Biotechnology research being undertaken by Queensland University of Technology through HAL’s transformational R&D program has the potential to help the horticulture industry overcome common pest and disease issues facing vegetatively propagated crops, while helping to shift the public perception of genetically modified foods.

The research will focus on cisgenics and RNAi technologies leading to the development of marker-free genetic transformations systems in vegetatively propagated crops, which essentially means modifying the plant using genes from its own species. This method differs from traditional genetic modification which involves adding outside genetic material -often derived from bacteria – as markers into the plant DNA.

Initially, the target crops will be bananas and potatoes as they are among the top 10 crops in the world; however the platform technologies will have potential to be shared in other crops across the horticulture industry.

“Vegetative propagation, which is the process of producing a new sprout or plant by using a cutting from the parent plant, produces new plants which are essentially clones of the previous generation,” explained Professor James Dale, project leader and Director of the Centre for Tropical Crops and Biocommodities at the Queensland University of Technology.

“Being a clone, it’s impossible to make any genetic improvements along the way to help the plant cope with some of the common issues facing the wider industry such as the challenge of maximising nutrient uptake or helping to manage common pests and diseases with minimal pesticides and fungicides.

“This research will allow us to take an accepted variety of banana for example and correct the common problem such as disease while retaining the original variety.”

The researchers are quietly confident that the method will help shift negative public perceptions of genetically modified foods due to the fact that no outside genetic material is being introduced into the plant using the methods proposed.

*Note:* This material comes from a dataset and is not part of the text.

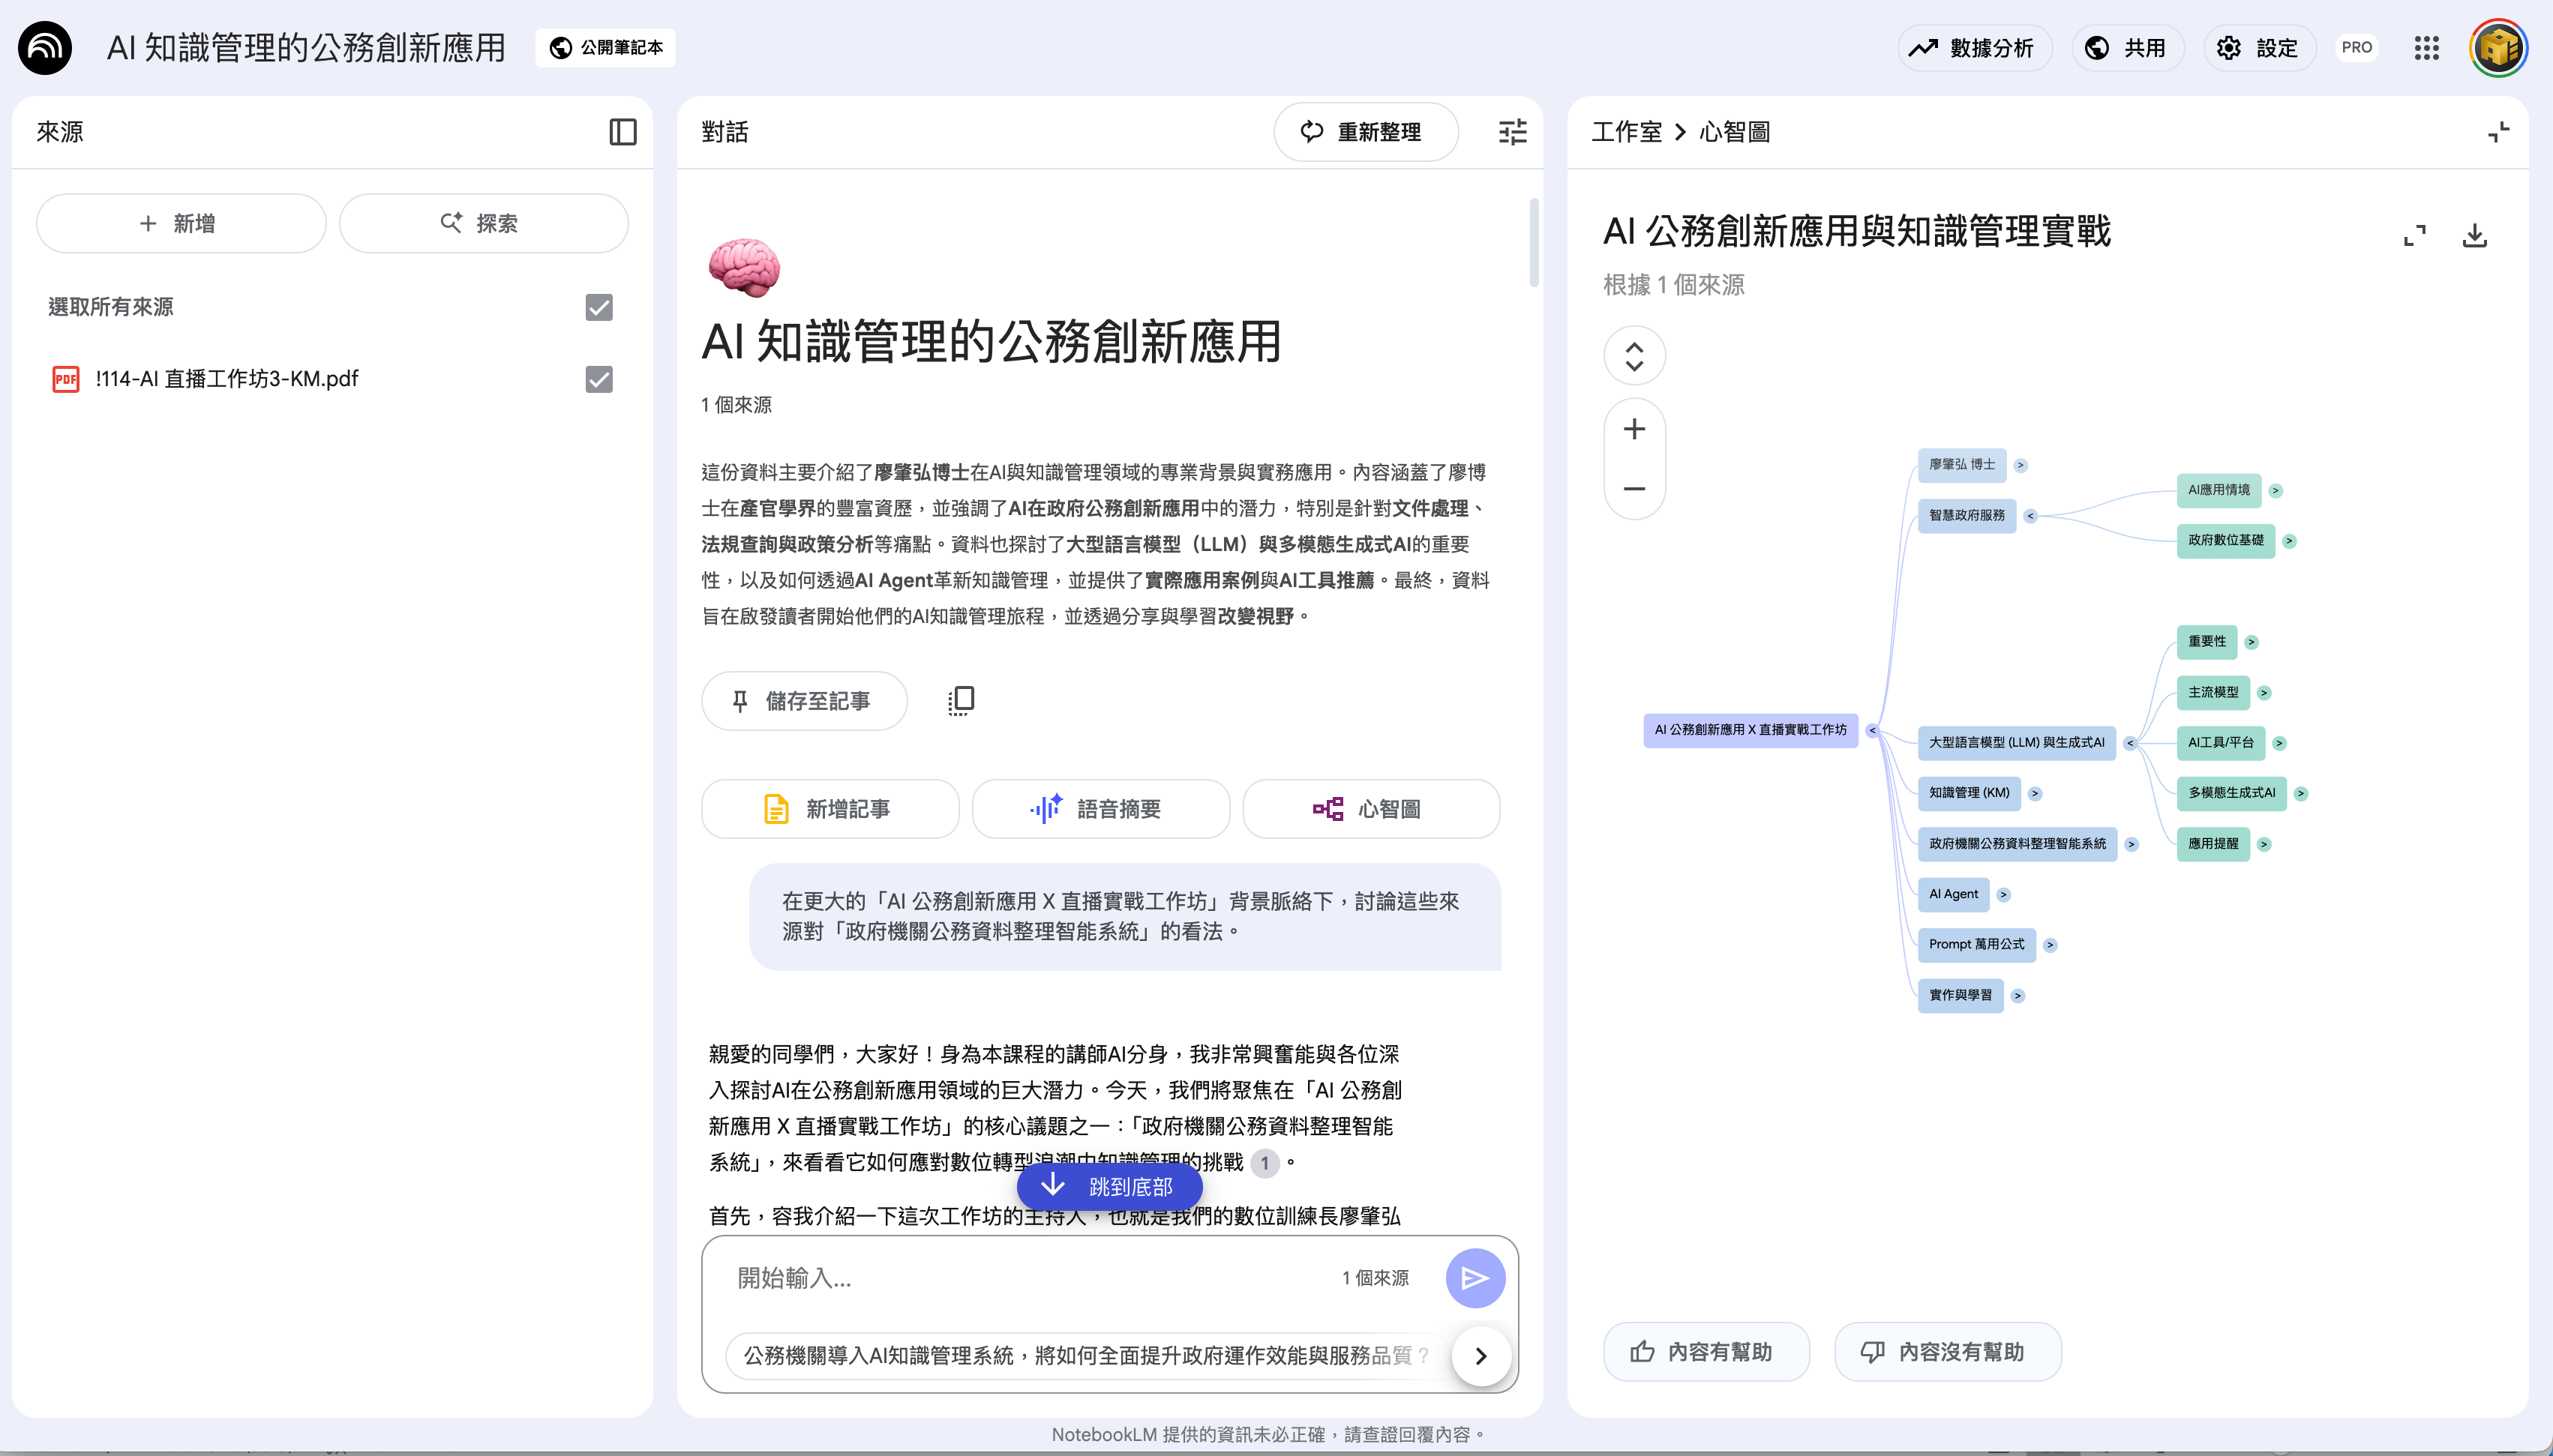Zoom out on the mind map

pyautogui.click(x=1634, y=489)
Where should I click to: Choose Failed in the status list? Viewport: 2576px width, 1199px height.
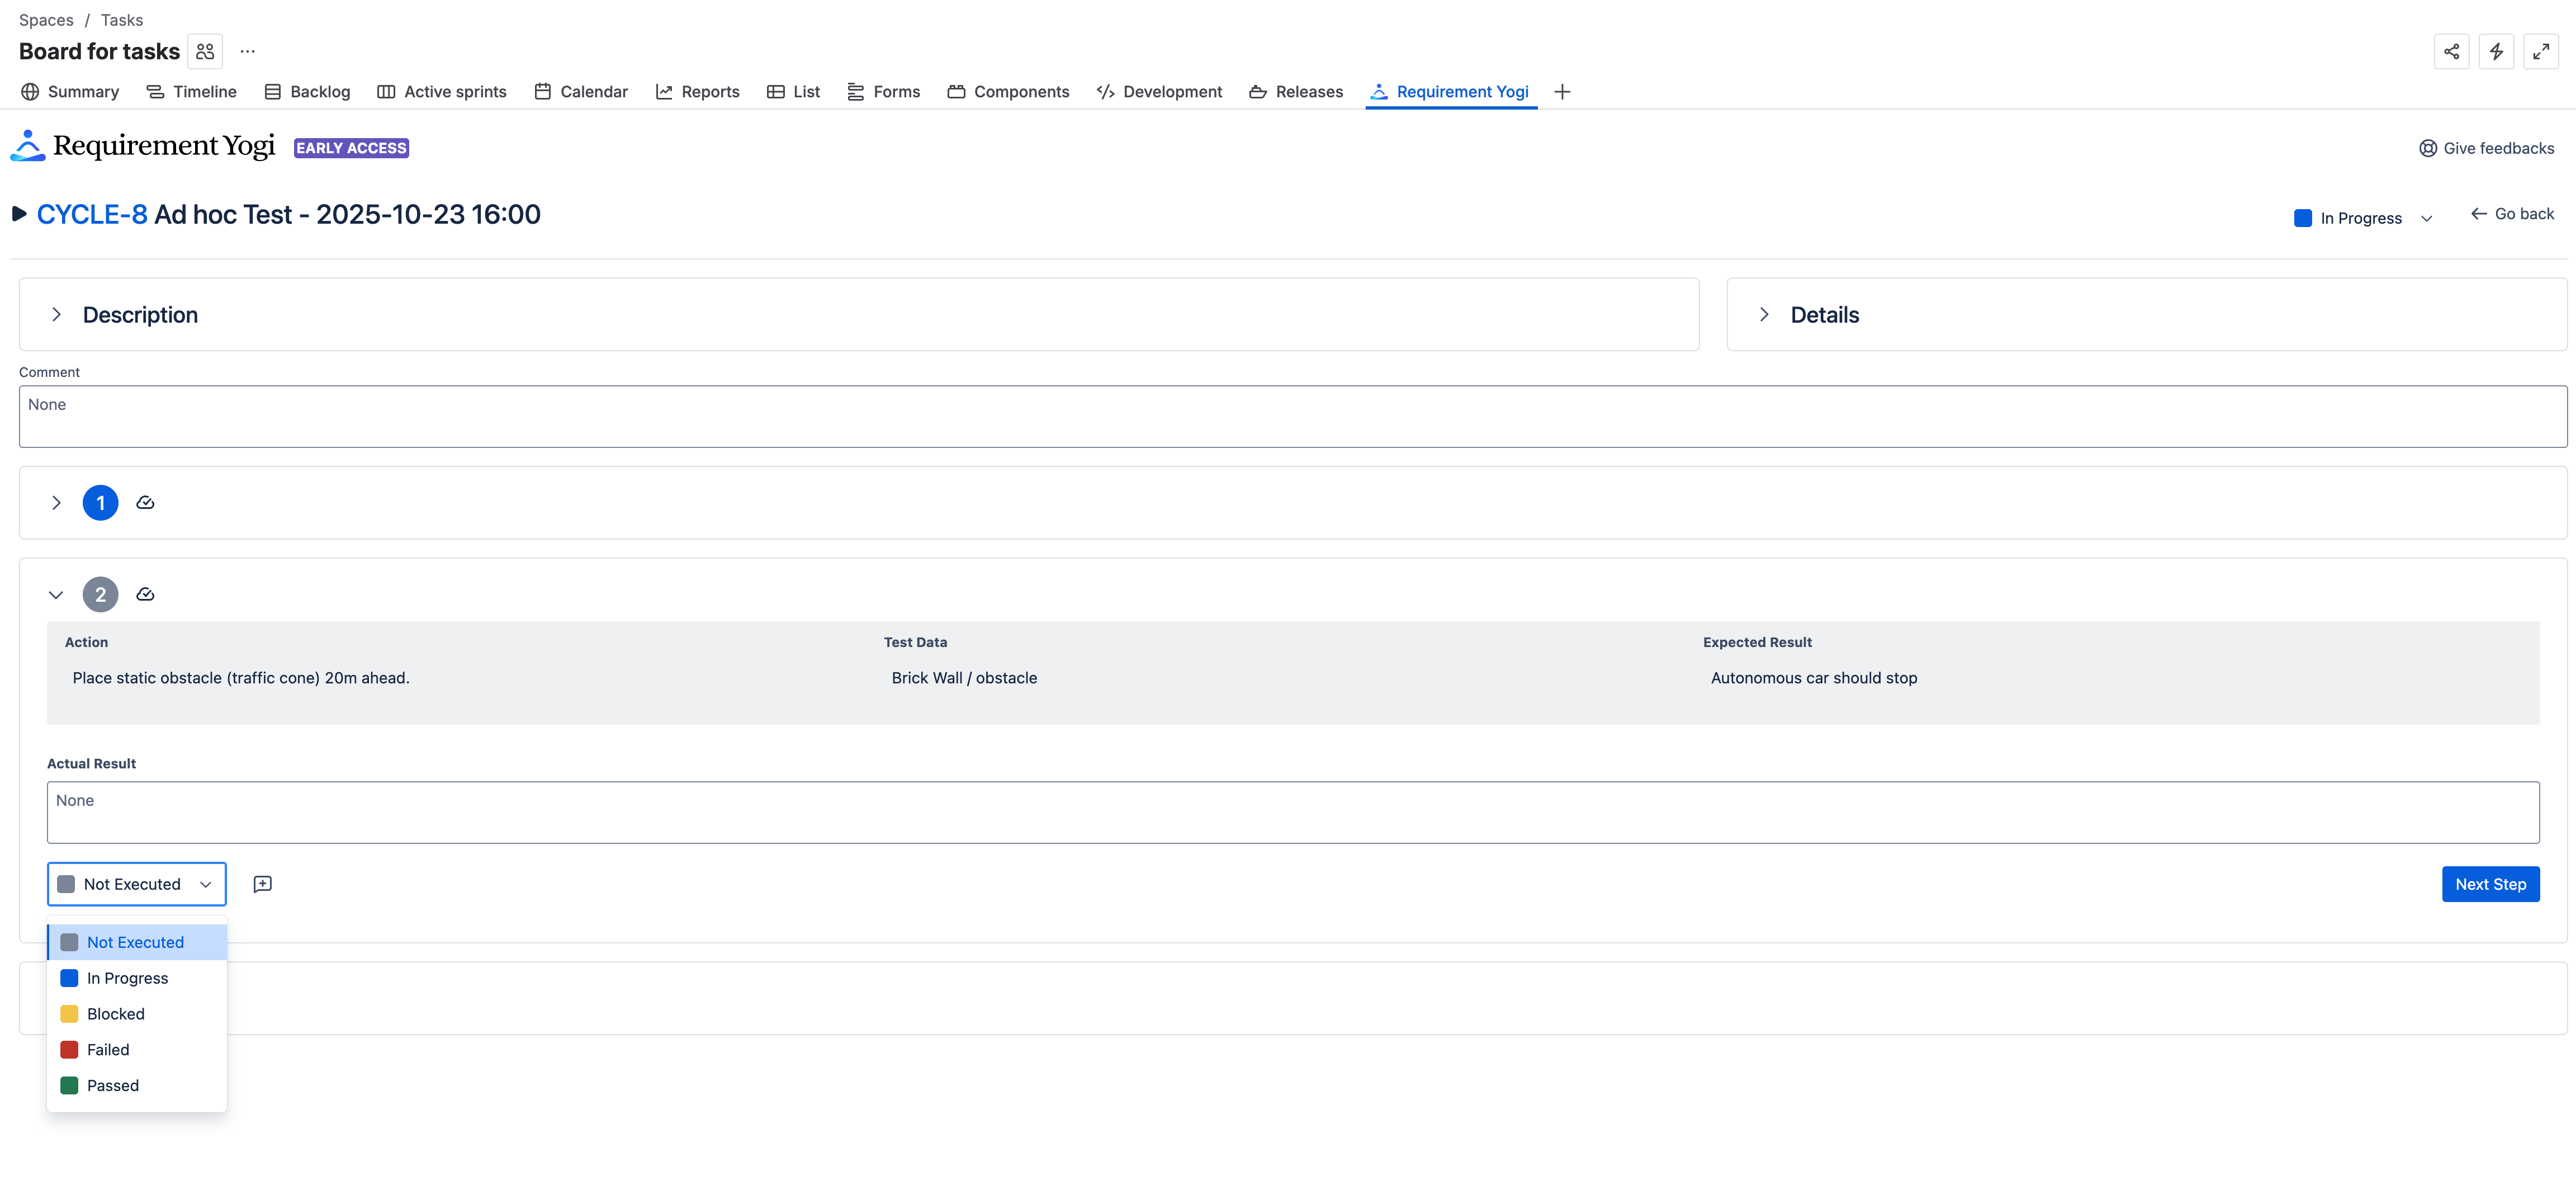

Research will also be conducted into discovering techniques to provide stability of introduced genes across generations. This will ensure that the genetic improvements made to the original variety are carried on to the next generation.

“This has previously been a challenge due to what’s known as ‘gene silencing’ which is where other genes in the original DNA prevent the new and desired trait from being expressed in later generations,” Professor Dale explained.

Alok Kumar, Breeding and Biotechnology Portfolio Manager at HAL added, “This project aims to build capacity for the horticulture industry to be ready for future challenges. The outcomes of this project can only be realised in a long term, up to 2025, as a number of complex issues are targeted. However the potential to shift the industry as we know it makes it a truly transformational project.”